## WORK TO COMPLETE
Go through the data line by line and count the lines that hold "Task". Reply with the total only.

[Stored data]
..............................
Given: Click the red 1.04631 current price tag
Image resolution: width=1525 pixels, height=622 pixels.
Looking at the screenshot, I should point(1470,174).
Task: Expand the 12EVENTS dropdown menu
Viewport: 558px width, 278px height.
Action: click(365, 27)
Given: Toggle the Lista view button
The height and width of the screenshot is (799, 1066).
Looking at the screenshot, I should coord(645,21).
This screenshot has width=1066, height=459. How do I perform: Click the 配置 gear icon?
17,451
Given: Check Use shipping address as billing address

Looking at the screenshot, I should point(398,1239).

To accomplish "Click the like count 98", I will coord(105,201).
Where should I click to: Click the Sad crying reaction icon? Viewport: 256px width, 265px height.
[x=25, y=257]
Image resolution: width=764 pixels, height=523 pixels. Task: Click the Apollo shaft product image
..............................
## WRITTEN ANSWER
2